## WRITTEN PROBLEM A
In the records, rewrite the lines from the one with "Task: Click the" up to and including the one with "Open the Home", changing "Head Office" to "Regional Office" and leaving everything else as it is.

## TEXT EXCERPT
* * * * *
Emerging growth company ☐
If an emerging growth company, indicate by check mark if the registrant has elected not to use the extended transition period for complying with any new or revised financial accounting standards provided pursuant to Section 13(a) of the Exchange Act. ☐
Item 5.02 Departure of Directors or Certain Officers; Election of Directors; Appointment of Certain Officers; Compensatory Arrangements of Certain Officers.
On August 20, 2024, the Board of Directors of Establishment Labs Holdings Inc. (the “Company”) appointed Fillipo "Peter" Caldini to the position of President of the Company effective immediately (the “Start Date”).
Before joining the Company, Mr. Caldini, age 59, held the position of Chief Executive Officer at Acreage Holdings, Inc., a publicly traded company, from December 2020 to June 2023, and as the Chief Executive Officer and a director of Bespoke Capital Acquisition Corp., a special purpose acquisition corporation, from June 2019 until December 2020. Mr. Caldini also served as the Regional President North America for Pfizer Consumer Healthcare, a consumer healthcare business, from 2017 to 2019. Previously, from 2016 to 2017, Mr. Caldini held the role of Regional President EMEA of Pfizer Consumer Healthcare and led the Northern European cluster from 2015 to 2016. Prior to that, from 2009 to 2014, Mr. Caldini served in several roles at Bayer AG, a global enterprise with core competencies in the life science fields of healthcare and agriculture, including the head of sub-region Emerging Markets EMEA, the General Manager of Bayer Consumer Care China and the head of the Nutritionals Strategic Business unit, the global leader in nutritional supplements with brands One-A-Day, Berocca, and Supradyn. From 2002 to 2009, Mr. Caldini held several roles of increasing responsibility in the commercial area with Wyeth Consumer Healthcare in the US and Internationally. Mr. Caldini received a Masters of International Economics and Management from Bocconi University in Milan, Italy, an MBA from Northeastern University and a BA, Political Science from Boston University.
* * * * *
## DATASET ROWS
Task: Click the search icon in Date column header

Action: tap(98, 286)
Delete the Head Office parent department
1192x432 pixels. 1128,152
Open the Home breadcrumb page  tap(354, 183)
* * * * *
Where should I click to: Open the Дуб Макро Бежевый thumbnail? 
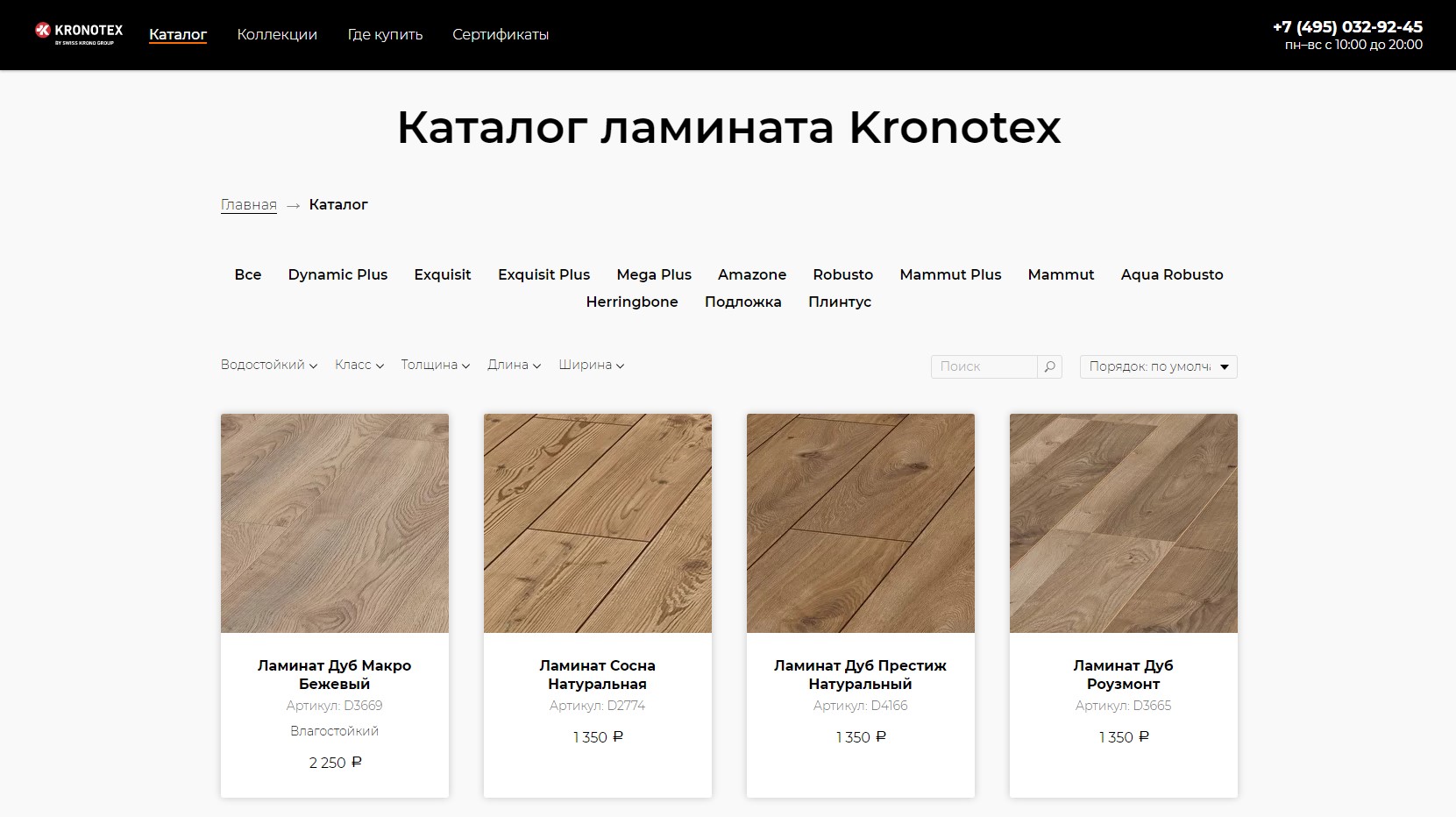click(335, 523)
* * * * *
## WRITTEN PROBLEM B
Pick up the filing on the new company president's appointment after its last sentence and keep it going.

## RIGHT ANSWER A
Task: Click the search icon in Date column header

Action: tap(98, 286)
Delete the Regional Office parent department
1192x432 pixels. 1128,152
Open the Home breadcrumb page  tap(354, 183)

## RIGHT ANSWER B
In connection with Mr. Caldini’s employment as President, the Company entered into an Employment Agreement with Mr. Caldini that provides for (i) a base salary of $415,000 annually, (ii) annual bonus eligibility with a target bonus amount of 50% of base salary, (iii) an annual equity award pursuant to the Company’s long-term incentive equity grant program as in effect from time to time having a grant date fair value equal to approximately 100% of Mr. Caldini’s base salary, and (iv) a new hire grant (the "Grant"). The Grant to Mr. Caldini, as determined on the grant date, includes: (i) an option for a number of common shares of the Company having a fair value equal to $600,000; and (ii) a grant of restricted stock units having a fair value equal to $400,000. The stock options and restricted stock units were granted on the Start Date with an option exercise price equal to the closing price of the Company’s common shares on The Nasdaq Stock Market on such date. One-quarter of the common shares subject to the stock option and restricted stock units granted will vest on each of the first four anniversaries of the Start Date.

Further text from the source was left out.